The bottom line is: It simply ends up being more efficient to do it our way. One person, perhaps two, can stenographically record and transcribe an entire proceeding and have it to you that night or the next morning. For your dollar, there’s just not better value. Stenographers type four to five times faster than your average typist, so to finish the same proceeding, we are talking about four or five times the usual turnaround time for transcribers, or four or five times the staffing. Take the number of stenographers you have today, and multiply that number by 3, 4, or 5. If you think there’s a shortage and/or workflow issues now, imagine a world where you need five court reporters to put together your one proceeding. Imagine a world where the transcript is questioned and you need to bring those people in to testify instead of one stenographer.
Trust me when I say the firms switching to digital reporting or demanding you change your deposition notices to allow digital reporters are not saving you or your clients any money. Ever notice how there are almost never prices posted online for services? That’s because most of these companies act as middlemen. They make an agreement with you or the insurer, and then they make an agreement with us, the stenographers or transcribers, and they keep what’s in the middle. It’s really that simple. I would not be surprised, as a stenographer, to learn that I only made $3.25 a page on some of my old depositions with 25 cents per copy while the agency I worked with charged whatever they charged. 5? 6? 7? I don’t know.

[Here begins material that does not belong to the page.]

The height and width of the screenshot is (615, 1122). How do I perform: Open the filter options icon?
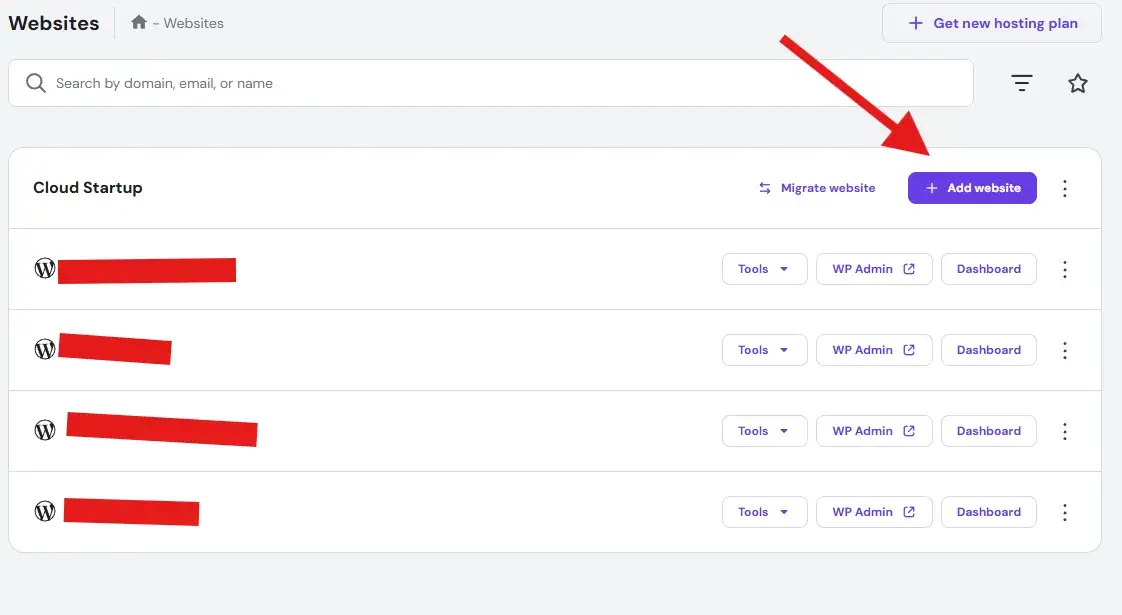(1021, 83)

I only know that when I consulted a lawyer, the lawyer wanted almost 15 dollars a page if my case went to depositions.
I’ve been a stenographer for a long time, and I see two roads that you, the litigators, may take. You can let the sellers decide the market, and eventually stenographers won’t be an option, or you can make a sustained demand for a stenographic reporter at every dep. When lawyers start turning to direct market apps like Appear Me, Expedite Legal, and NexDep to get stenographers, those agencies pushing the digital and AI will jump on board and do whatever it takes to increase your supply of stenographers and get your business back.
Stenographers have been serving the legal community for decades. There’s been a push in recent years to do away with us because of a public perception that our methods are antiquated. Ironically, the people leading this charge are the companies we trusted with selling our services. So to our litigators: You now know all I know, and the customer is always right. Which will you choose?